Inherent Vice

December marked the end of my year of monthly collaboration with Mary at Spring Leaf Press. Our final project emphasized communication without text, or representational images. Oddly enough, we both chose a similar technique to set the mood of our books.

I was reading about batik techniques and came across a process where one dropped wax on black velvet to protect the color and bleached out the remaining material. I decided to try the same technique with paper. I wanted my book to feel intimate, so I sized it to fit in the hand. I dipped the edges of each sheet in wax in order to maintain the original color and texture of the paper. Next, I saturated each sheet with black fiber reactive dye and while the paper was still wet applied a bleach solution. Although I directed the initial flow of bleach, the end result was unpredictable and each page was a surprise. I bound the pages with a chain stitch and made a wrap around case for it. When I flipped through the finished product, the pages gave me a sense of nostalgia and brought to mind polaroids with processing mishaps.

Mary and I are doing a second collaboration, with a new set of parameters for 2012.

Valley of the doll

Often, when I begin a project I have (mislaid) hopes that it will be pretty. Instead it turns out… wrong. Not in a sense of craftsmanship, or intention, but in a sense of that ain’t right. Mostly, I’m okay with that and occasionally I turn out an elegantsugarpuppy. This isn’t one of those.

Her name is Heidi Hydra, aptly named by her new keeper. I’ve been intrigued by art toys for some time and, more recently, plush dolls. Heidi is the second of what was going to be a series, but I was distracted by other projects (Images of the first can be found here).

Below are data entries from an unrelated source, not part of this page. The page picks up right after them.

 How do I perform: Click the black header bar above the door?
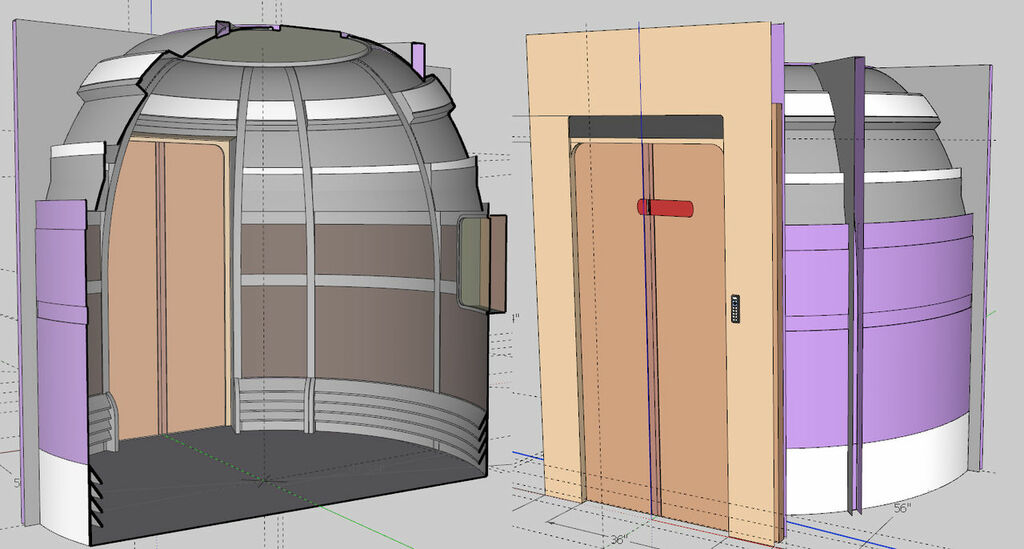[x=645, y=126]
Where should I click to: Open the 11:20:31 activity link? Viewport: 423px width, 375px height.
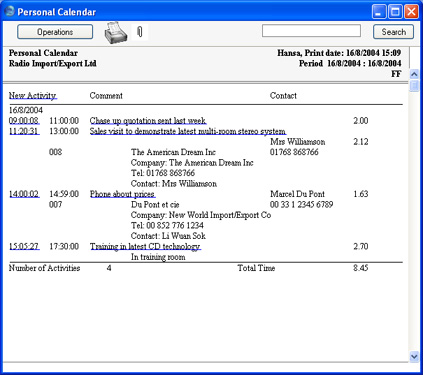pos(24,131)
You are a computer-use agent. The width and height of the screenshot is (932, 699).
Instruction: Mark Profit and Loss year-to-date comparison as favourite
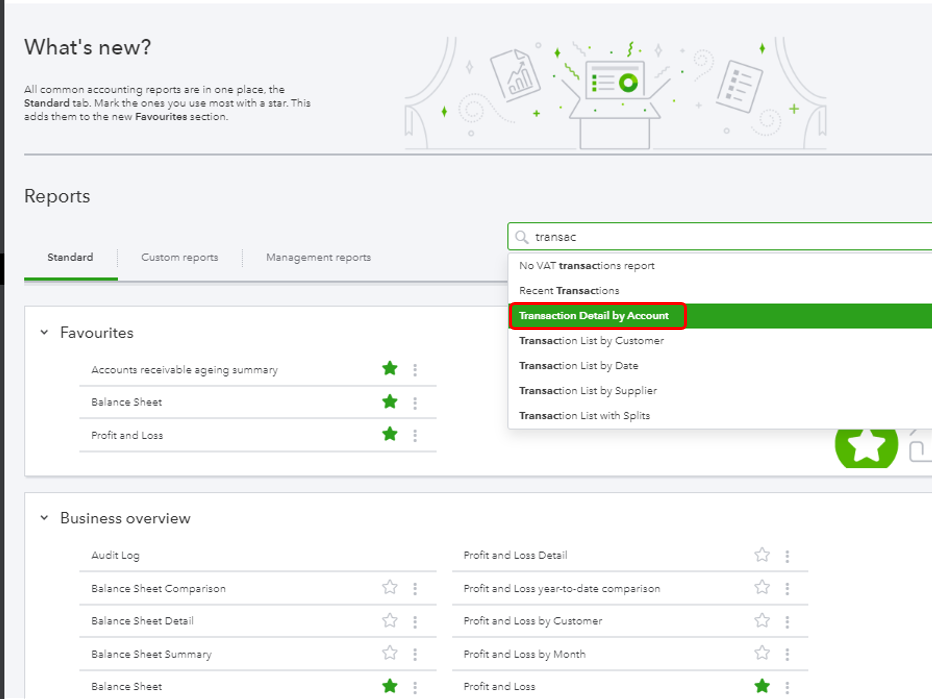(x=762, y=588)

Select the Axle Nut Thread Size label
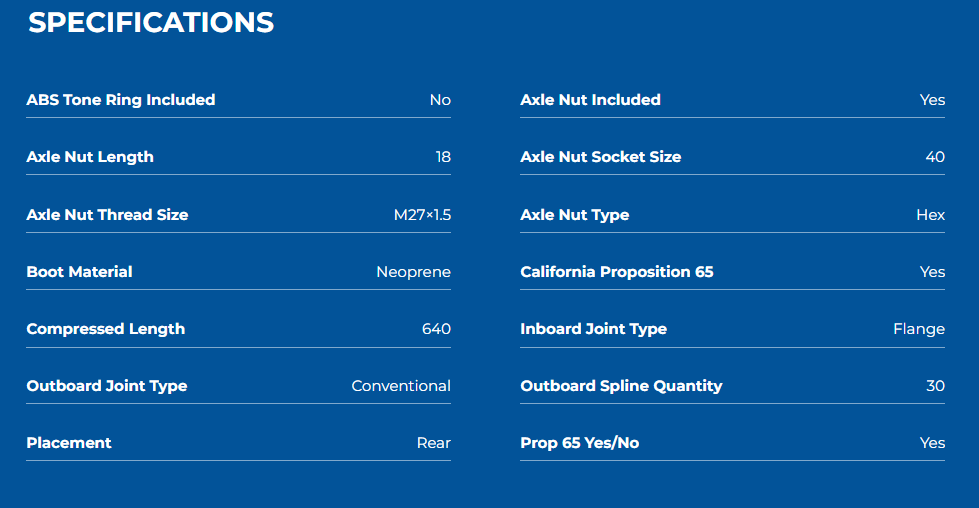(107, 215)
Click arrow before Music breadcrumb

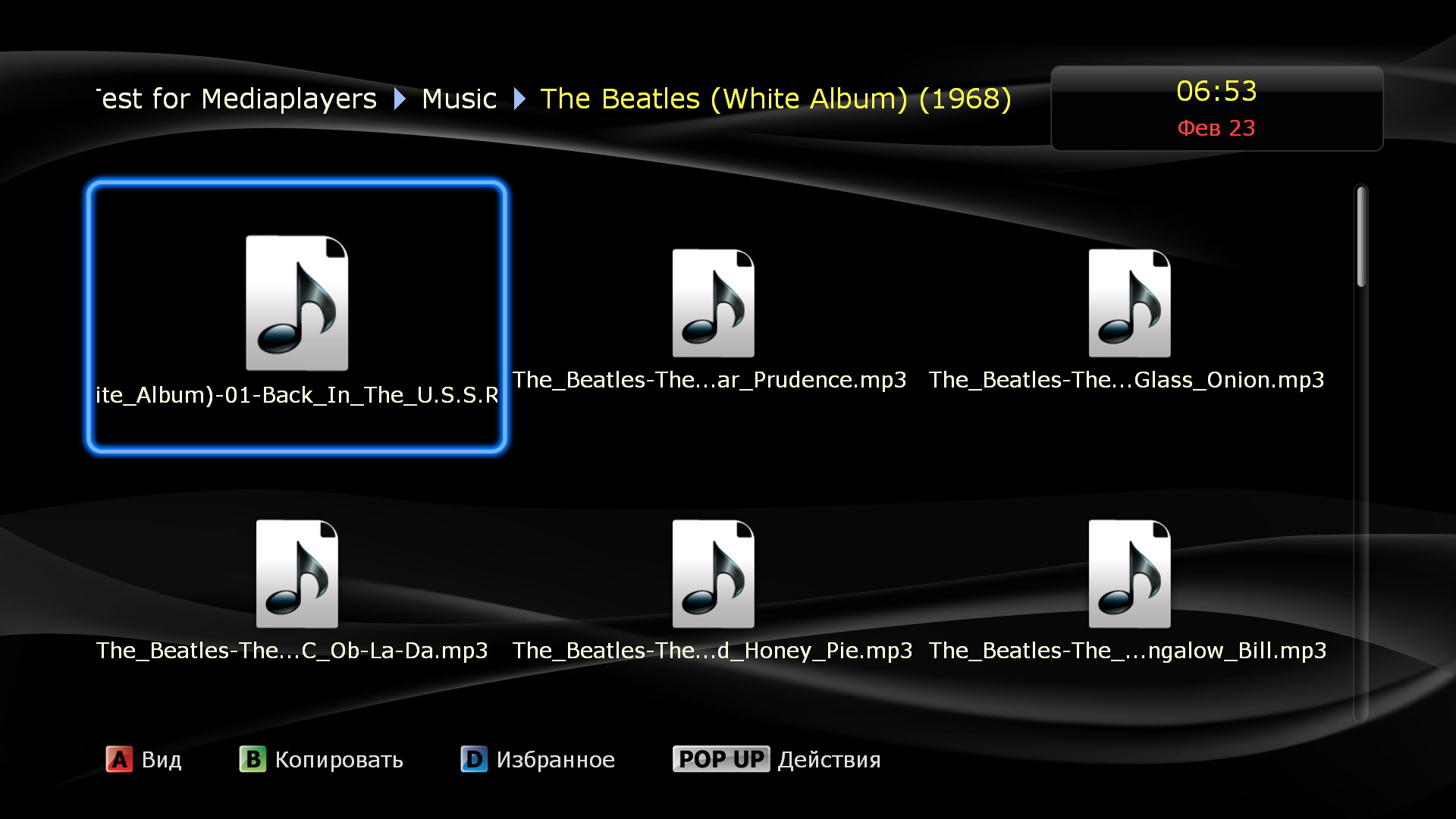point(400,99)
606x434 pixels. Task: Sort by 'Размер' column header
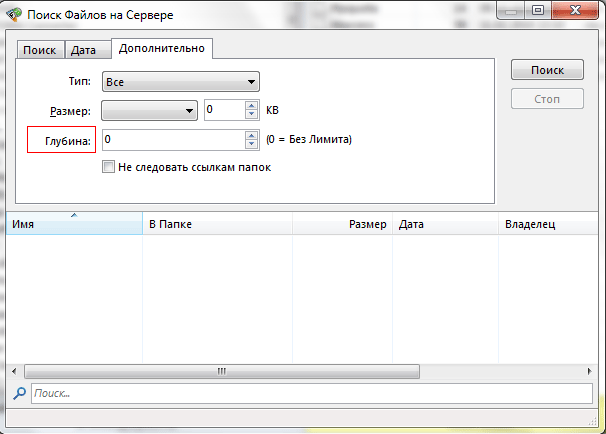[x=342, y=225]
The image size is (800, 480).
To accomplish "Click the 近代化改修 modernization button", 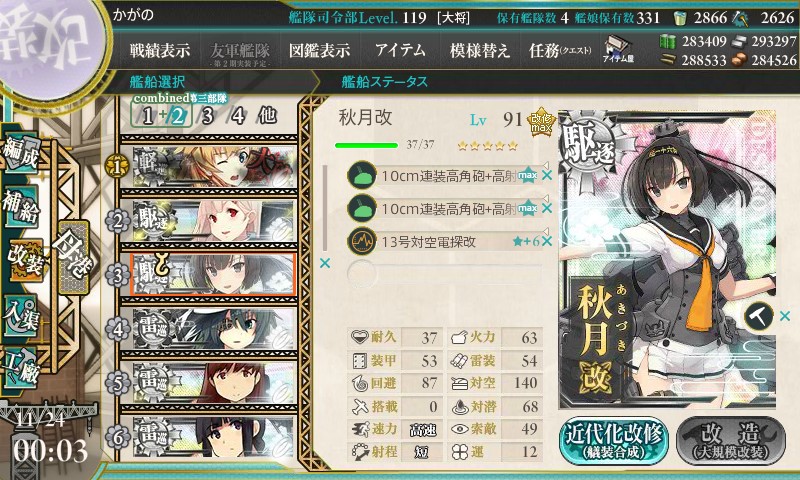I will point(614,441).
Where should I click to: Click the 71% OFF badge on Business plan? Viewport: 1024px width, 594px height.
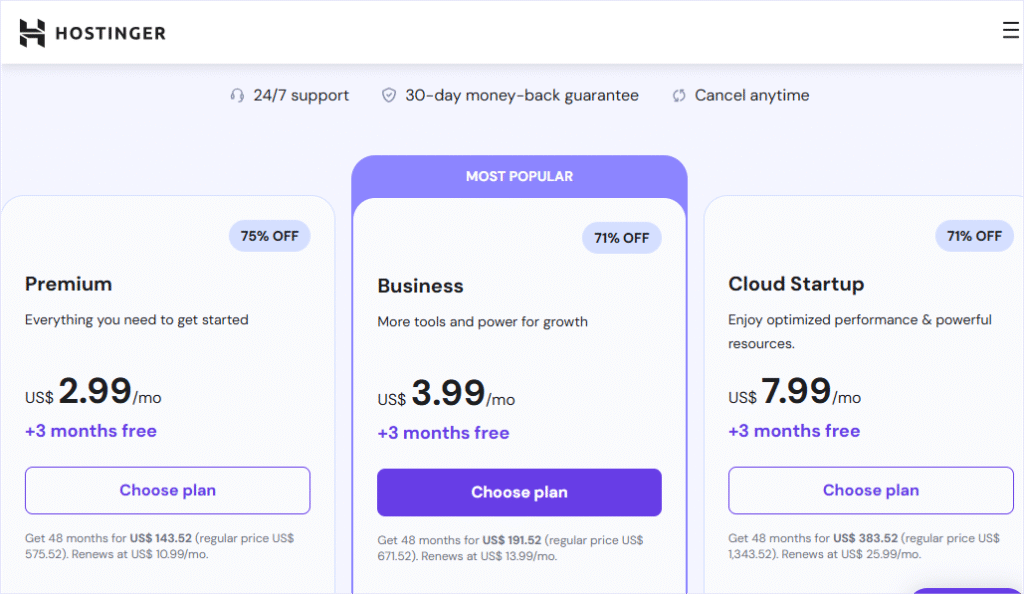621,238
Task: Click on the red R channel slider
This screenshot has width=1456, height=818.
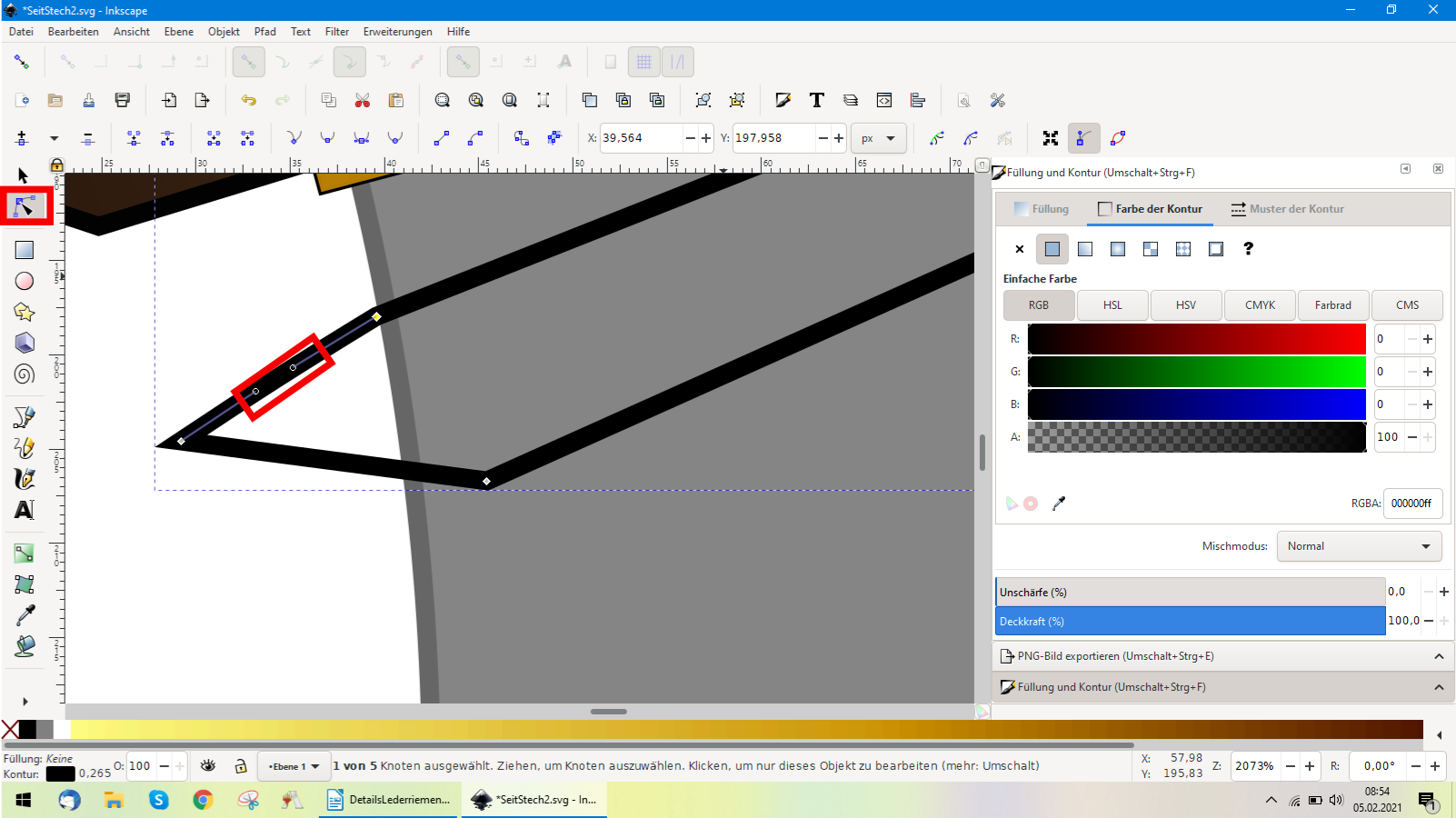Action: [1196, 339]
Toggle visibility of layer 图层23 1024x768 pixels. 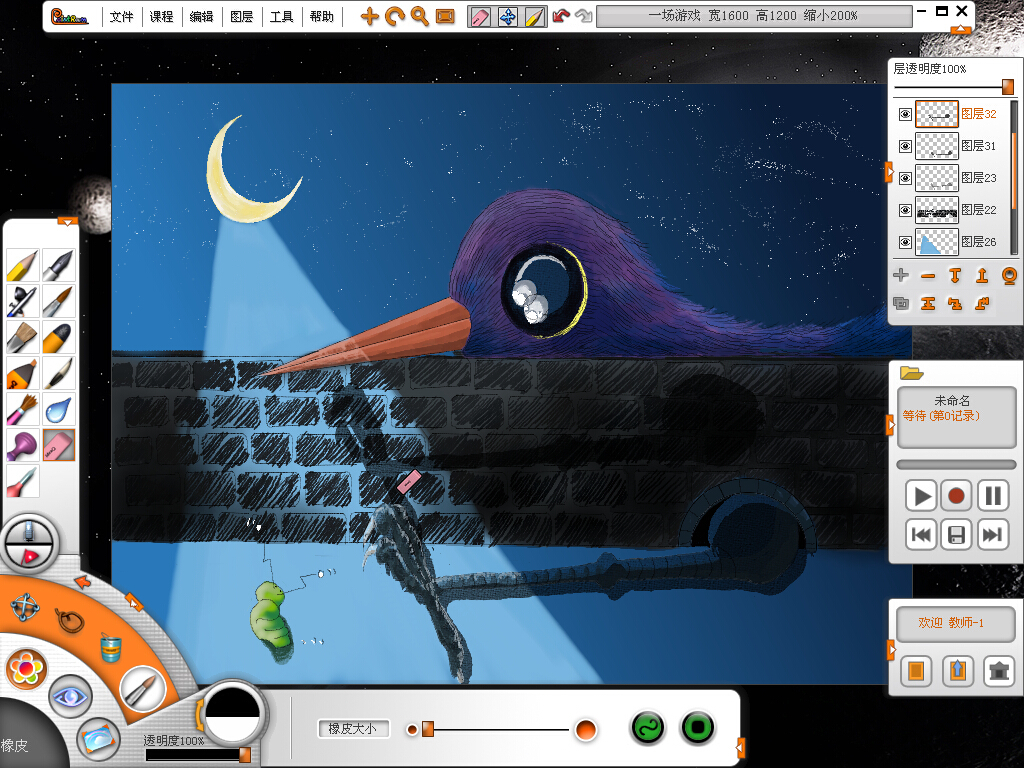[905, 178]
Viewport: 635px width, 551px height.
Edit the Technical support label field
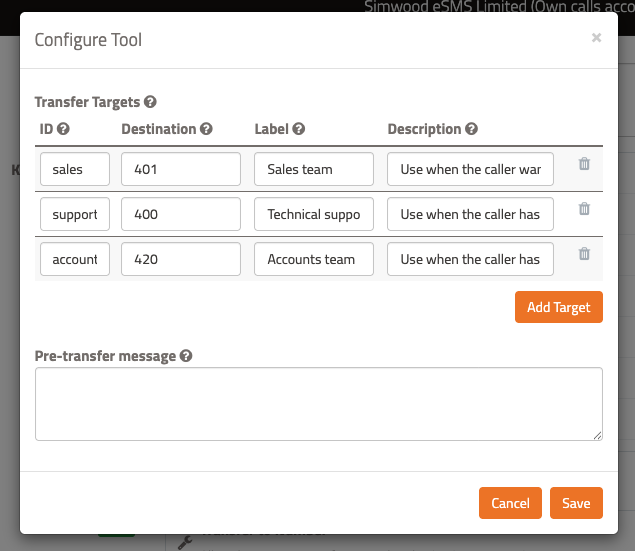(x=314, y=214)
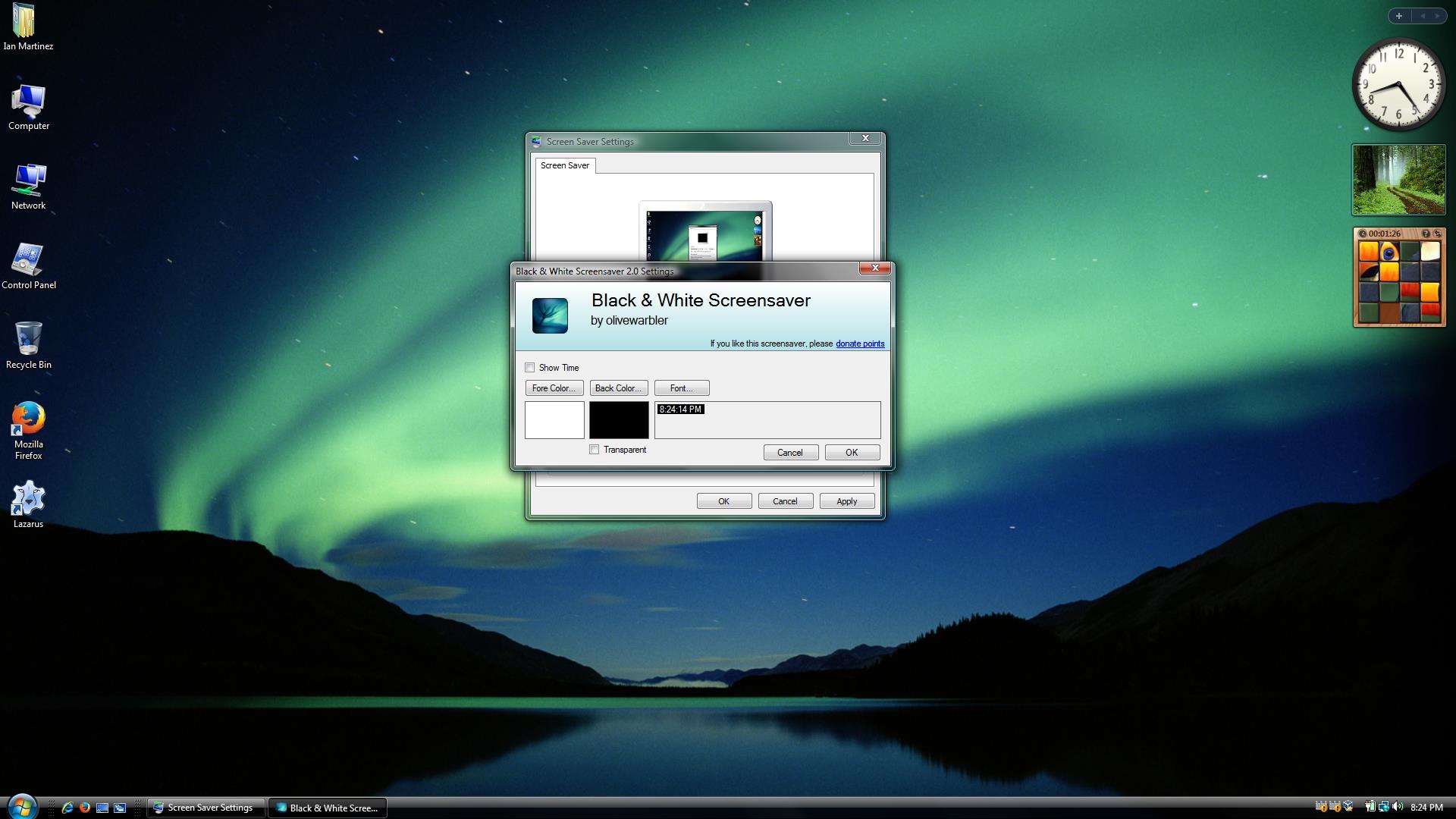Enable the Show Time checkbox
Viewport: 1456px width, 819px height.
click(530, 368)
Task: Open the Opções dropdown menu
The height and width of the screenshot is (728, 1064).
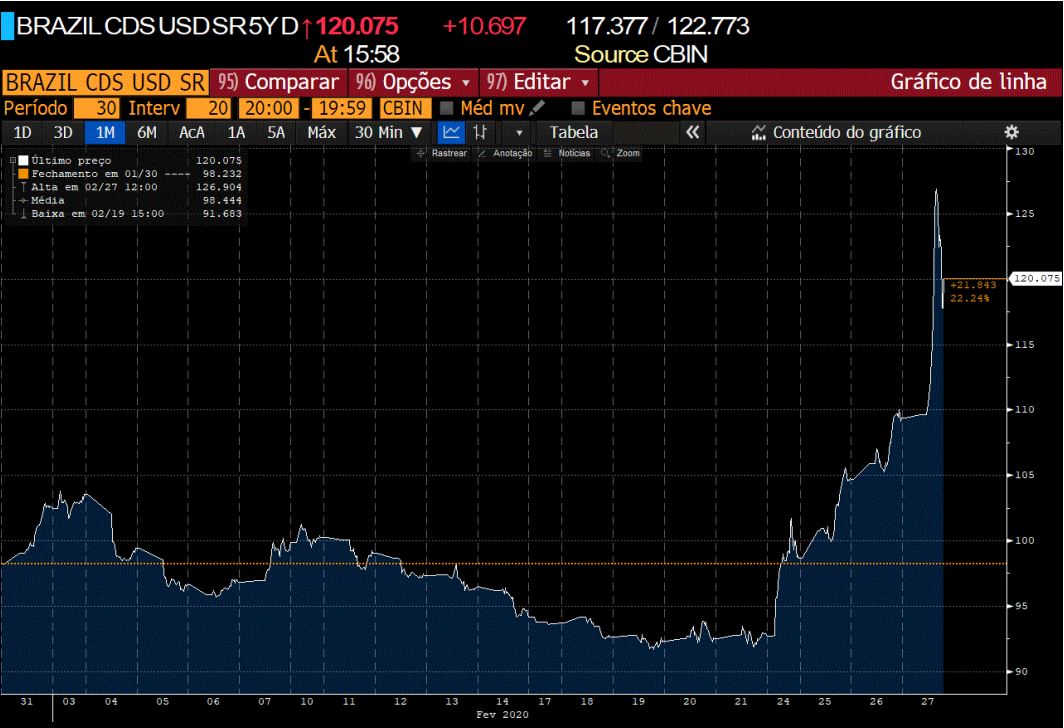Action: 414,82
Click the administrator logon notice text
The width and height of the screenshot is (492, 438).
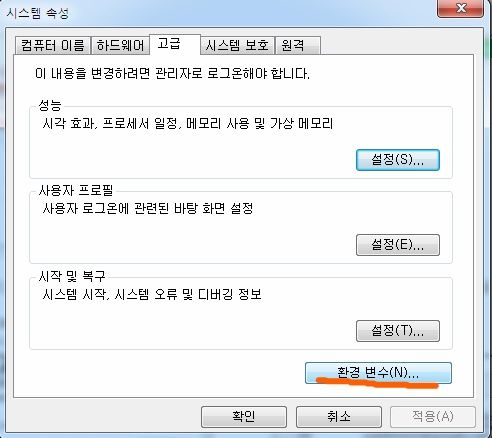click(172, 73)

Heidi is around twenty-four inches tall, hand-dyed (fiber reactive) and hand and machine sewn from what was once a favorite linen skirt. My friend, Karen B., was kind enough to create her bustier and skirt (also from a pre-existing garment). Heidi has a small pocket over her heart and another where her head should be. I like to think of that one as a retractable stomach, like those of some echinoderms–  I know, every doll should have one.